Photographe et cinéaste émergent, Ibrahima Khalil Ndoye, alias Meureuk, façonne une œuvre sensible entre tradition, poésie urbaine et quête de vérité intérieure. C’est un jeune qui s’est légué à l’art. Meureuk (sardinelle en wolof) a jeté un pont entre le cinéma et la photographie pour narrer des histoires et bercer des imaginaires. Sa vision est plurielle, son engouement idéal.
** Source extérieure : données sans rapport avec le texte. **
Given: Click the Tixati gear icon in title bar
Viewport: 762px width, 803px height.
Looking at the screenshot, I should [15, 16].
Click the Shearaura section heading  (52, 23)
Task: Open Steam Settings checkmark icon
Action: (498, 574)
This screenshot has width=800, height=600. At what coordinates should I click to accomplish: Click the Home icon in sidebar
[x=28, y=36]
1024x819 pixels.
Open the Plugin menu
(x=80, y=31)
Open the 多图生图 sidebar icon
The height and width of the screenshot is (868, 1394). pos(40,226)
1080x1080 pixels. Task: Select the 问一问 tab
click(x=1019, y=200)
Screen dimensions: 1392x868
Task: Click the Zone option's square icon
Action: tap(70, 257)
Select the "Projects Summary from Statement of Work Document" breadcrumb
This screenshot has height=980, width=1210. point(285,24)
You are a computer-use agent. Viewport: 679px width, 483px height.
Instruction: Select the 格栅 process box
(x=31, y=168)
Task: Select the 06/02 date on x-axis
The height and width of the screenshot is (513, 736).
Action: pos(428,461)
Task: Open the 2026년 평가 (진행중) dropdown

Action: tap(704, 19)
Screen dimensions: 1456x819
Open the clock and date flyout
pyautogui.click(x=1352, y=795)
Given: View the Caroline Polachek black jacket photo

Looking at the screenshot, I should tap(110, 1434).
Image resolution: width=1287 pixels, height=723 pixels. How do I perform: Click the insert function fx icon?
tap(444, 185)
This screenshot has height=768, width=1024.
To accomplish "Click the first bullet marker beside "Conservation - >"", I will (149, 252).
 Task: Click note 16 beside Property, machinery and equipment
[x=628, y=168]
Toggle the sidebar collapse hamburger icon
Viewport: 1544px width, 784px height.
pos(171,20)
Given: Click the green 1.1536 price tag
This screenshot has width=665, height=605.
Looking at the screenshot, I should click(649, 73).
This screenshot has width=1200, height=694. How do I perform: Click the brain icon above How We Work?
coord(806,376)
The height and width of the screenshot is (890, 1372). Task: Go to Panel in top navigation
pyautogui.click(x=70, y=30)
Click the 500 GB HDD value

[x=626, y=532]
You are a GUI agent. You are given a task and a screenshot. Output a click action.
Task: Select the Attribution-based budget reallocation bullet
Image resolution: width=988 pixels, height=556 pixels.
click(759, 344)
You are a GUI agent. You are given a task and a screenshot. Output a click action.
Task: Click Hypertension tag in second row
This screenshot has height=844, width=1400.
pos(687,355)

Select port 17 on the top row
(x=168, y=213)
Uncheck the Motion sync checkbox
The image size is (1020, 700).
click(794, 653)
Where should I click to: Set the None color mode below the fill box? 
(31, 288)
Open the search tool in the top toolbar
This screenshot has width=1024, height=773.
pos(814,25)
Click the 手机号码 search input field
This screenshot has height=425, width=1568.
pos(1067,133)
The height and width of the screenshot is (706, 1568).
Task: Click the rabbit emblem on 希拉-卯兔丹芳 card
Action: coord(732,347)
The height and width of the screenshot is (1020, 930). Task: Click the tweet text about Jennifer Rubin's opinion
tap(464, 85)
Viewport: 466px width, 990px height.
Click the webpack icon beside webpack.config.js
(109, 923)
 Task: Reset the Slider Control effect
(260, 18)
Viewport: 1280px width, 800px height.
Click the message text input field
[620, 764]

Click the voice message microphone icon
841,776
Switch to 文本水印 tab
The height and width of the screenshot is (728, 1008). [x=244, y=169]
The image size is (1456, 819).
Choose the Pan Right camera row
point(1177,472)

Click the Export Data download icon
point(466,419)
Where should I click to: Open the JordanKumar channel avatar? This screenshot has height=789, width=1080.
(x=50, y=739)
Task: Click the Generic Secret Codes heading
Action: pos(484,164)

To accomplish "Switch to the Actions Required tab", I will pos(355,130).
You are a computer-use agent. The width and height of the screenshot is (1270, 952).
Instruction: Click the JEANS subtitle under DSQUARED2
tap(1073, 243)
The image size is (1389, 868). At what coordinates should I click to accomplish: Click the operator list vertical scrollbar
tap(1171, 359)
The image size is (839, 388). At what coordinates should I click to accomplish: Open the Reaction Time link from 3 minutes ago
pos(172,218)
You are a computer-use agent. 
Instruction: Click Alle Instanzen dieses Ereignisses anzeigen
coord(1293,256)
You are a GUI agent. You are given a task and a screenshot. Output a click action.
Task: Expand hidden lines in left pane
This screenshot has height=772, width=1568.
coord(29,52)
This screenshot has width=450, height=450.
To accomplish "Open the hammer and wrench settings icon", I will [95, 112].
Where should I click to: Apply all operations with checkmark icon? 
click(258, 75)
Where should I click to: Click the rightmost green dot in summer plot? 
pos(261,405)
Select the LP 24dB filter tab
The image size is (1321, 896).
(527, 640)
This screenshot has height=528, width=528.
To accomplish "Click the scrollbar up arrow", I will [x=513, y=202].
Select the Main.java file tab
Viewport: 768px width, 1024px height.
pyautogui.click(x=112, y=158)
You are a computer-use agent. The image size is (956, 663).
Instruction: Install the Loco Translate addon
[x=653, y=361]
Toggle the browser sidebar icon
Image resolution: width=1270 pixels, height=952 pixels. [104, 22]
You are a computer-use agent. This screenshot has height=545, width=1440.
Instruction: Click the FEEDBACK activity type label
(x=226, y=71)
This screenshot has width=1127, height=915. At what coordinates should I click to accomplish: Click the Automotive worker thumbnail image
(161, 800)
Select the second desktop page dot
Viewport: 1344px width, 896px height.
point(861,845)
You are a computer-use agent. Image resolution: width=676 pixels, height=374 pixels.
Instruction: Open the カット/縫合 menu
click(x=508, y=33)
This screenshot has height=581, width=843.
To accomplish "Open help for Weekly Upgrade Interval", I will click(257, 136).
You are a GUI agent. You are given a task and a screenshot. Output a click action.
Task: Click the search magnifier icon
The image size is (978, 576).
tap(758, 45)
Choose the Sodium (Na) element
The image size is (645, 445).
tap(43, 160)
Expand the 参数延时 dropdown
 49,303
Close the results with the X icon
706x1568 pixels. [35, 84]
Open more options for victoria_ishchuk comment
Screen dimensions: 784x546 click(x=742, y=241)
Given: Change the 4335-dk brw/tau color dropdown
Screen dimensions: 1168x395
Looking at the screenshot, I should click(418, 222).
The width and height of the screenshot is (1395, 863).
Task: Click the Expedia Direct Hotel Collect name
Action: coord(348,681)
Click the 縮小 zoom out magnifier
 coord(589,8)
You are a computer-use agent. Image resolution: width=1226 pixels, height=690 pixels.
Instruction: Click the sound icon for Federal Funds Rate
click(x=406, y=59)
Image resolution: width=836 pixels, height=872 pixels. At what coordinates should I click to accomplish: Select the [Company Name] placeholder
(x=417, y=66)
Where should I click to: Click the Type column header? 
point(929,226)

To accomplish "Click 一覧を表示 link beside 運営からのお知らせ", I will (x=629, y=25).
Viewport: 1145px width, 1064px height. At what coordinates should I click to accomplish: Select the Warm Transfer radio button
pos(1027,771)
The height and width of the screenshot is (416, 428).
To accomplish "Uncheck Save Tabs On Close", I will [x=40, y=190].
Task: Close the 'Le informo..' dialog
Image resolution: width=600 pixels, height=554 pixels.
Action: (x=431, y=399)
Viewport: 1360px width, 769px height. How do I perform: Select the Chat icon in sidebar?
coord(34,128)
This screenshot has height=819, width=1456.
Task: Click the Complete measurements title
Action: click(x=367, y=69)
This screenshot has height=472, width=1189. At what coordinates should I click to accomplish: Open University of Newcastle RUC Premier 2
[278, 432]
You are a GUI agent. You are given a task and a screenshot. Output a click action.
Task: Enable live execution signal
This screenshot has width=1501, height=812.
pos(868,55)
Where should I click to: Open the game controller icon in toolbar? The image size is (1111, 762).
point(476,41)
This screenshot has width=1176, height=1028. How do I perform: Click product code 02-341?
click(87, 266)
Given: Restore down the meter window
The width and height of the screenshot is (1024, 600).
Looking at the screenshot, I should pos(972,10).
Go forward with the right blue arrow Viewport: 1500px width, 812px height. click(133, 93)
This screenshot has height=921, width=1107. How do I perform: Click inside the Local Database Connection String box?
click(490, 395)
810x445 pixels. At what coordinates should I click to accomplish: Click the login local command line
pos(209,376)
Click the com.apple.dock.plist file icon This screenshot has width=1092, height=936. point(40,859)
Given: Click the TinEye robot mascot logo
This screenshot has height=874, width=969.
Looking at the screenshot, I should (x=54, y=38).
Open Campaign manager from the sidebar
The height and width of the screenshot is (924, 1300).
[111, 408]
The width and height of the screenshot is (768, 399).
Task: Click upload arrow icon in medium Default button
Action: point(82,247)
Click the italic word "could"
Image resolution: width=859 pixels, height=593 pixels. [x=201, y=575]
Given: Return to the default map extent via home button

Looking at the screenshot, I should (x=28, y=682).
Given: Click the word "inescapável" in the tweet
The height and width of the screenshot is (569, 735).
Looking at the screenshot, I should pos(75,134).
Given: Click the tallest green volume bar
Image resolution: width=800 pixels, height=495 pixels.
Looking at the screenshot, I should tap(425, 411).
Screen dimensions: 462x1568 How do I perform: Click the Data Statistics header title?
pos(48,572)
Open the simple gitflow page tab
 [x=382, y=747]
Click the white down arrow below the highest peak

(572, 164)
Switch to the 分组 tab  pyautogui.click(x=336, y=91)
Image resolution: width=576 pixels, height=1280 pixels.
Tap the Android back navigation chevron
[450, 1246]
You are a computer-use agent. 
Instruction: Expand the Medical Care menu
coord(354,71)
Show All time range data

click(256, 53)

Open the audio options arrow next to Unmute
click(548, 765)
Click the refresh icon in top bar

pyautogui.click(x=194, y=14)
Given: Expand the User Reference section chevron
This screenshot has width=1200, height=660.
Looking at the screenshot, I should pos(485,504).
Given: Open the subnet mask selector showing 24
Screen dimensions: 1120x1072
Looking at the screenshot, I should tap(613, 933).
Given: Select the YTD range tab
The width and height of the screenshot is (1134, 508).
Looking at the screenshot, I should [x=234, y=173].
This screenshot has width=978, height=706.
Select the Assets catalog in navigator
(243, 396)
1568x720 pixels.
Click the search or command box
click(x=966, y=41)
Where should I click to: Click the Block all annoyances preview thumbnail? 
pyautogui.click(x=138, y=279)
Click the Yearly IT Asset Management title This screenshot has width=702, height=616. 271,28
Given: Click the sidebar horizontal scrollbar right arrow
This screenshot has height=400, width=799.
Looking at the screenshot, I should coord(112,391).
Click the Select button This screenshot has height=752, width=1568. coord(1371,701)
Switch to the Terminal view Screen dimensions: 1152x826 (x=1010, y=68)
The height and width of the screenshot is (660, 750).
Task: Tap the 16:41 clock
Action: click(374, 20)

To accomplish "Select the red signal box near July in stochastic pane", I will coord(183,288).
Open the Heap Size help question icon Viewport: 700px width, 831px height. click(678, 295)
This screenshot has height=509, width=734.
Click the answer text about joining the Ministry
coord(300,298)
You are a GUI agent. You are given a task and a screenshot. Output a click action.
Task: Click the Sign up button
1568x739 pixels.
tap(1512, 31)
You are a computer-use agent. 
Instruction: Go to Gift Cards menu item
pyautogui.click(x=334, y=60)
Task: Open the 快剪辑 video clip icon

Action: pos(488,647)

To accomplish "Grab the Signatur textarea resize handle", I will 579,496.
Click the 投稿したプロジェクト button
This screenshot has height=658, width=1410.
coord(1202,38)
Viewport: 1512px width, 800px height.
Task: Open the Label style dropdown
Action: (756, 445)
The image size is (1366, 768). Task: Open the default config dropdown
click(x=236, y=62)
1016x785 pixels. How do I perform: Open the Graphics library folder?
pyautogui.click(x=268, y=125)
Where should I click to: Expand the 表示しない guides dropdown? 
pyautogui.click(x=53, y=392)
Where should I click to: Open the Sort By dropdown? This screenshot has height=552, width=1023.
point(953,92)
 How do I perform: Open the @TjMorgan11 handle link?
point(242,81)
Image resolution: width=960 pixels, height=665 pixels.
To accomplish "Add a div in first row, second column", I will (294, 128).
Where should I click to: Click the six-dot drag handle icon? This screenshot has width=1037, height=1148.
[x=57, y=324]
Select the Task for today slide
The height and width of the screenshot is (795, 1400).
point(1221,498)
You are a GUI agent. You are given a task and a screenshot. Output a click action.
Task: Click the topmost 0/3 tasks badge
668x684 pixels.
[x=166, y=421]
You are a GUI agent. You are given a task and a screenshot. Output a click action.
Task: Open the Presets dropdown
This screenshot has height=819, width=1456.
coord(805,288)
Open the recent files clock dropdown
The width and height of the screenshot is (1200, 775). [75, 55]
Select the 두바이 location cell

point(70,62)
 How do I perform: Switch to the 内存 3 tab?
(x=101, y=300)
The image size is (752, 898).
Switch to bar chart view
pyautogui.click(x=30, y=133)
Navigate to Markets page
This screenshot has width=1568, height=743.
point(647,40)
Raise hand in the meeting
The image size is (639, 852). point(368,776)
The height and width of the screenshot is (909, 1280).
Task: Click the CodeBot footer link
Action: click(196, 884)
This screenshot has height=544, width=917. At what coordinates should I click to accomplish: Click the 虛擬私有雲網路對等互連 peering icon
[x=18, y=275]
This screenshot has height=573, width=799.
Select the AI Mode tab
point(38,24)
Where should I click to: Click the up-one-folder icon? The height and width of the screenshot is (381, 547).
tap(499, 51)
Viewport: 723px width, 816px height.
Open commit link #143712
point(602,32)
Il est fidèle à son art tout comme il l’est à sa torpédo. « Meureuk » est certes un poisson « populaire », mais n’eut été ses os encombrants, seul un nabab aurait le pactole qu’il vaudrait. Imaginez un poisson dans l’eau. Si ce n’est les luttes biologiques qui s’y opèrent, le poisson ne risque pas de se noyer. C’est exactement de la sorte que Meureuk vit dans le cinéma et la photographie. Dans ces deux arts, Ibrahima Ndoye, malgré son caractère d’ermite et de taiseux, il émerge comme un nénuphar qui bourgeonne. Aussi loin de pasticher les anciens, il croise le surréalisme de Djibril Diop Mambety et la factualité de Ousmane Sembene. Il aurait sans doute récusé ces qualificatifs dans une rebuffade presque intempestive. Sa modestie est un secret de Polichinelle. Né dans les marées tranquilles de Kayar, un village où les vagues de l’océan Atlantique s’étreignent à l’horizon, Ibrahima Khalil Ndoye, alias Meureuk, est un enfant des eaux, un être façonné par l’éternelle danse des vagues et le souffle du vent.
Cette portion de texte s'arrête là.